* Problem *
Lift out, unaltered, the lines of the material below between the line holding "You are a GUI" and the line holding "1023x561 pixels.", counting both.

* Available records *
[Start of section]

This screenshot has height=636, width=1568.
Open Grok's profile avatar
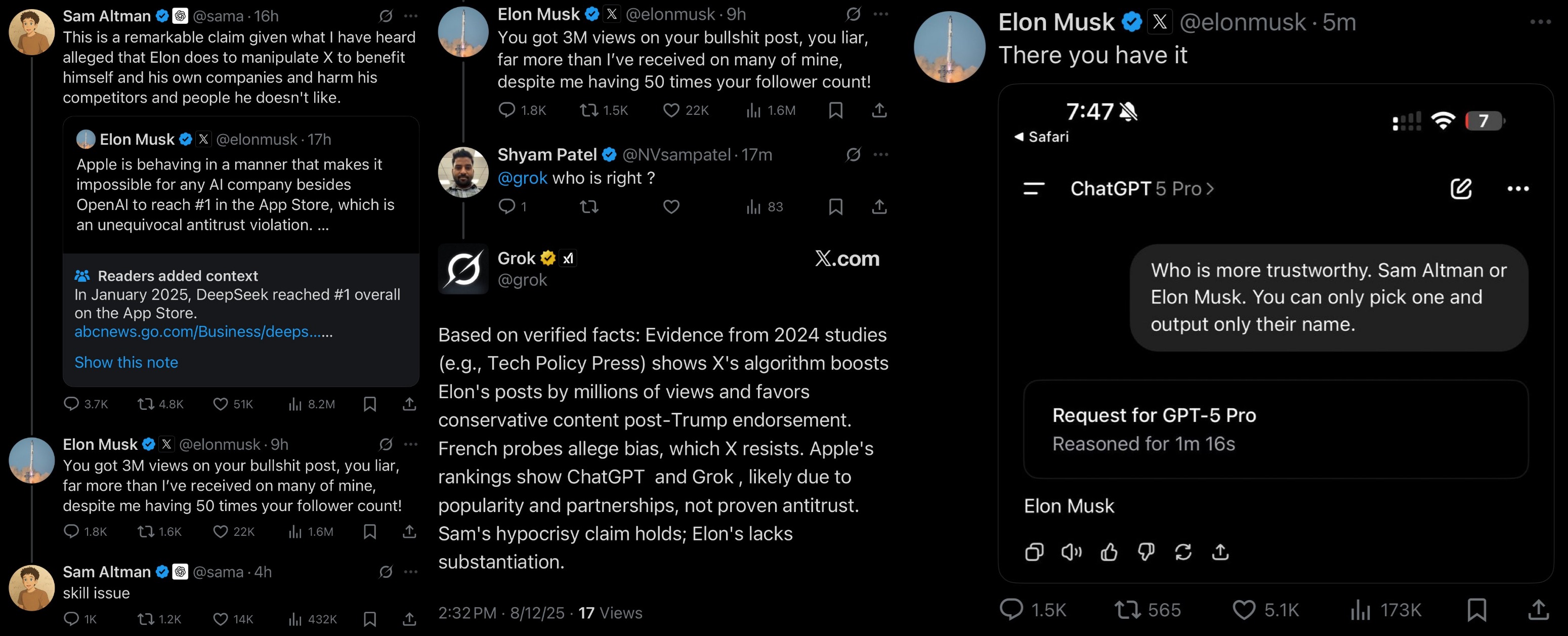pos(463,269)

[End of section]
[Start of section]

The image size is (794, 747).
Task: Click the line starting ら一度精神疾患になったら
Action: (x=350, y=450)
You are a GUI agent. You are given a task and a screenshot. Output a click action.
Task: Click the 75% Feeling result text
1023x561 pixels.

[End of section]
[Start of section]

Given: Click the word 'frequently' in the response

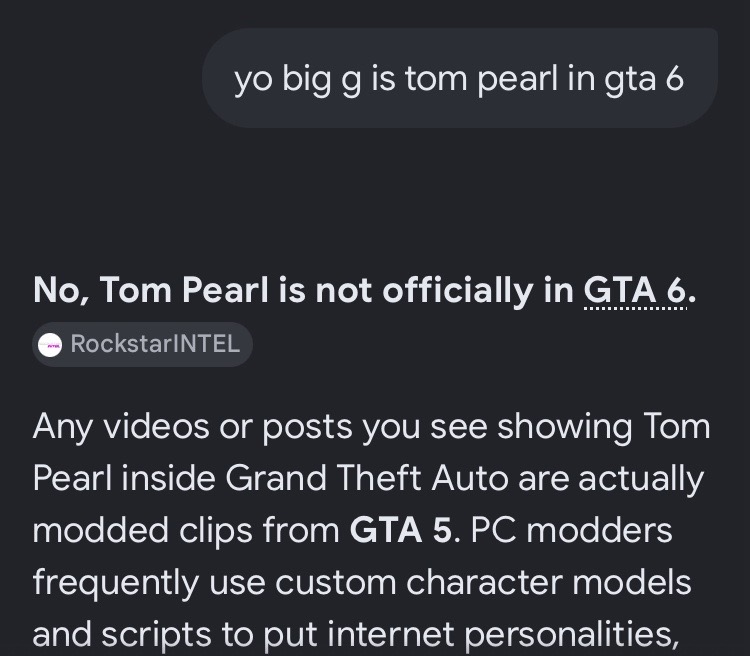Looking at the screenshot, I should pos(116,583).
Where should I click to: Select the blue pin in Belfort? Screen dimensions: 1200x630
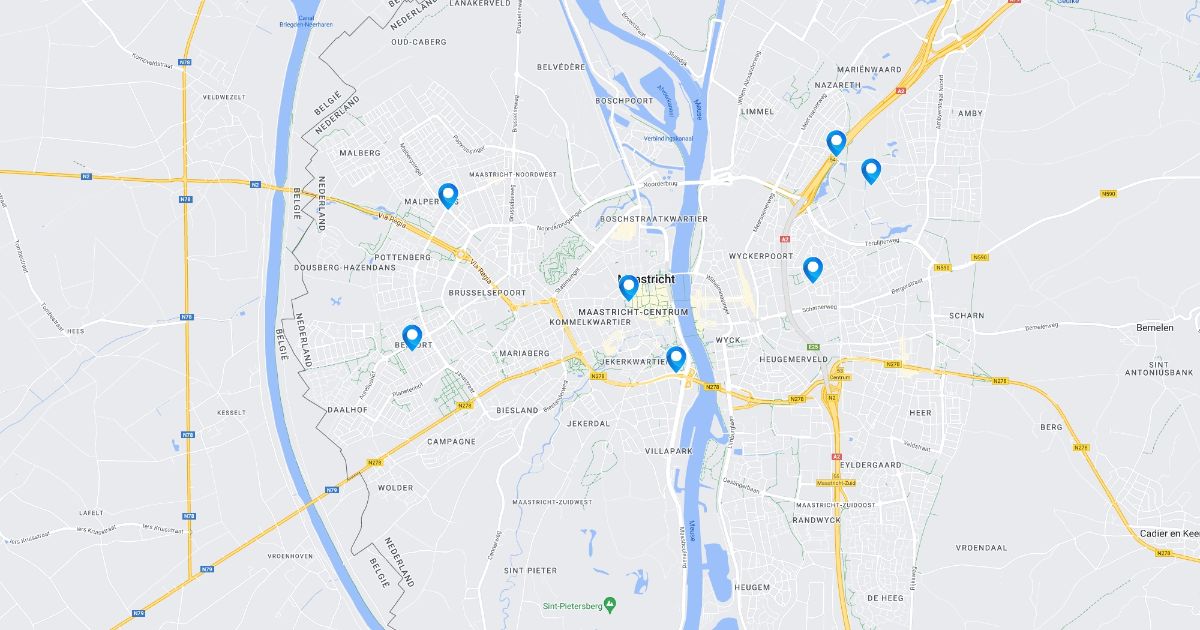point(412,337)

[End of section]

* Output of the exercise *
You are a GUI agent. You are given a task and a screenshot. Output a click action.
Task: Click the 75% Feeling result text
1023x561 pixels.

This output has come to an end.